With fewer exciting titles due out over the summer period, cinemas are getting creative in July with tonnes of classics back on the big screen. Dundee Contemporary Arts, for example, have a screening of Stanley Tucci’s foodie favourite Big Night (6 Jul) and Francis Ford Coppola's paranoid 70s classic The Conversation (7&10 Jul).
Before Midnight.
GFT are going down the love route, with a season of romances of all stripes. There’s Michael Gondry's sci-fi romance Eternal Sunshine of the Spotless Mind (17 Jul), the screwball romp Bringing Up Baby (13-16 Jul), the rapturous queer coming-of-age romance Call Me By Your Name (22 Jul), Paul Thomas Anderson’s underrated and deeply fucked-up romance Punch-Drunk Love (8 Jul, 35mm), plus Richard Linklater’s Before Trilogy is screening across three nights, from 26 to 28 July. The cinema’s Pride season also continues with Hedwig and the Angry Inch on 13 July, with a performance by Pink Pound, and The Watermelon Woman on 31 July, with an intro from our very own Eilidh Akilade.

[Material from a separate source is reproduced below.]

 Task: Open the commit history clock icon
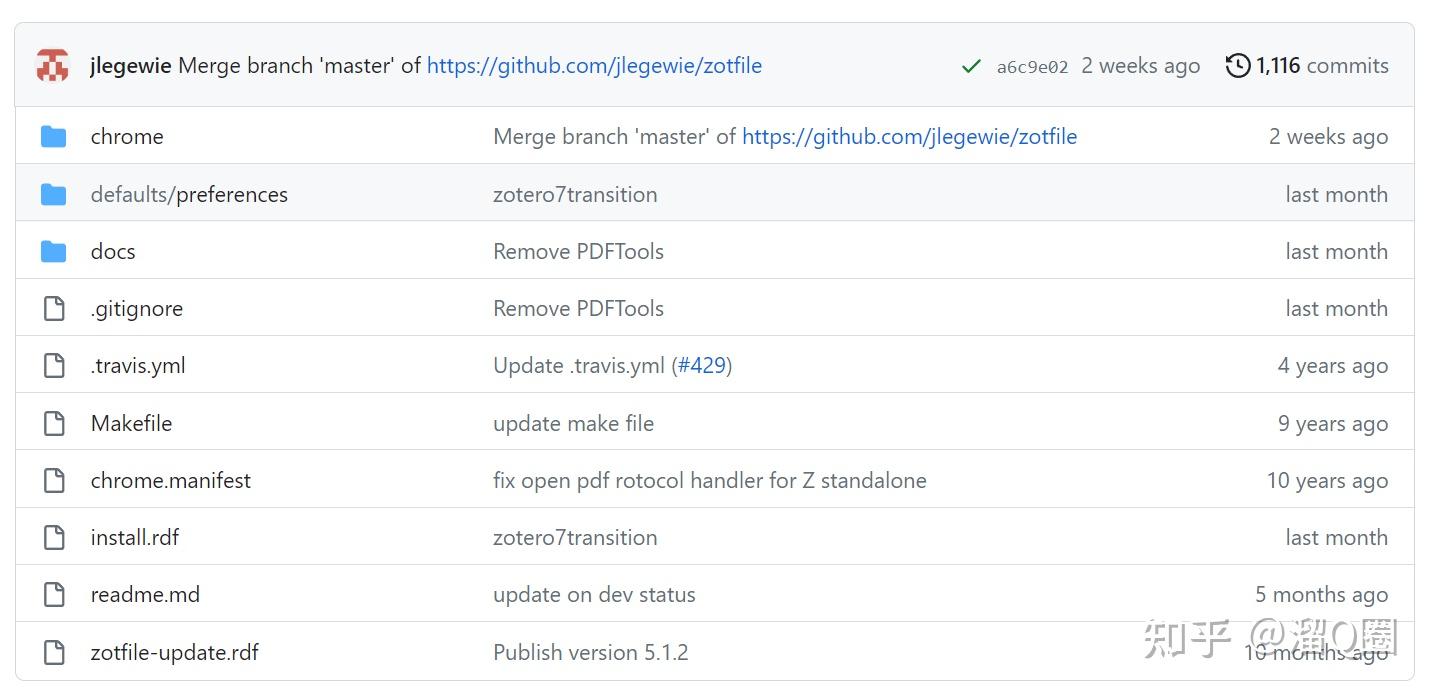[x=1238, y=66]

At Cameo, there’s a rare chance to see Don Hertzfeldt's animation masterpiece It’s Such a Beautiful Day on the big screen — and even better, it’s screening with Hertzfeldt's newest short ME (21 Jul). Cameo are also going back to the 80s this summer, with a season that kicks off at the end of July with Paul Verhoeven’s director’s cut of Robocop (27 Jul), followed by Paul Shrader’s American Gigalo (28 Jul) and Rob Reiner's The Princess Bride (31 Jul), with the season continuing into August.

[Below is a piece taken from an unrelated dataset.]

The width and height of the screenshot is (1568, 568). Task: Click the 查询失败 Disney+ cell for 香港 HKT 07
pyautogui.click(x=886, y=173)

And in Glasgow, film fans are being treated to a month of outdoor screenings at Queen's Park Arena in the Southside (1-19 Jul). The lineup is an eclectic blend of family favourites (e.g The Aristocats, 6 Jul; The Jungle Book, 17 Jul), which screen in early afternoon, while in the evening it's time for cult movies (eg The Rocky Horror Picture Show, 17 Jul; Labyrinth, 15 Jul), scary movies (eg Scream, 3 Jul; Candyman, 10 Jul) and the odd masterpiece (eg Raging Bull, 9 Jul; Fight Club, 16 Jul). Tickets booked in advance are free, and then sold at a sliding pay-what-you-can rate.